The home would be the scene of a murder investigation. According to court documents, police could see 49-year-old Steven Howells’ body through a window in the house.
He was lying on the ground with blood around his head. In the shower, police say they found Lambeth washing off Howells’ blood.
They say he told officers he had bludgeoned Howells to death by punching, stomping and strangling him.
But Lambeth has already been twice convicted of murder, according to his court paperwork. In 2005, he was sentenced to life for murdering his grandparents.
He pleaded guilty but was determined to be insane. He was sent to the Arizona State Hospital with the possibility of parole after 25 years.
But according to minutes from the Arizona Psychiatric Security Review Board, or PSRB, Lambeth was approved for release in August 2020, even though court records indicate he lived there longer.
He was on medication, but his doctor was listed as a nurse practitioner and not a psychiatrist. The board unanimously allowed him to live in a transitional facility.
The place where police arrested Lambeth is called Tilda Manor, a behavioral health facility in a residential neighborhood. Gilbert Police say they've responded to the residence 52 times for various calls.

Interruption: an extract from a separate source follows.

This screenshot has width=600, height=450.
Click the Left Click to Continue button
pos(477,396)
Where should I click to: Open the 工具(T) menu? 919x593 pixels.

Minutes from the August 2020 PSRB hearing say it was suggested Lambeth move to a facility with 8-hour flex care before transitioning to independent living.
"Eight-hour facilities do not have staff at night and overnight," said attorney Holly Gieszl. "They’re there during the day. This is not unusual."
Gieszl isn’t connected to this case, but she listened to the board hearing and said a lot of red flags stood out to her when Lambeth was up for review.
Gieszl said the board didn’t hear or request a risk assessment, which is done by a psychologist or psychiatrist, that looks at things like past behavior and likeliness to reoffend.
"This comes back to - is this the appropriate placement?"
In group homes like this, Gieszl said it’s not uncommon for residents to have a mix of violent or non-violent backgrounds.
"You’re just living with other people, which of course becomes a risk factor in itself," she explains. "That’s why before you put someone in an environment, you want to make sure that they’re able to function there safely."
In the court paperwork, Lambeth said he was the only person there at the murder.
According to the Arizona Department of Health Services, the facility was fined $500 in December for leaving a resident alone in the house.
Lambeth is now facing a second-degree murder charge.
12 News tried reaching out to Lambeth’s family, but they refused to comment. Tilda Manor never returned calls for comment and neither did the Department of Health Services.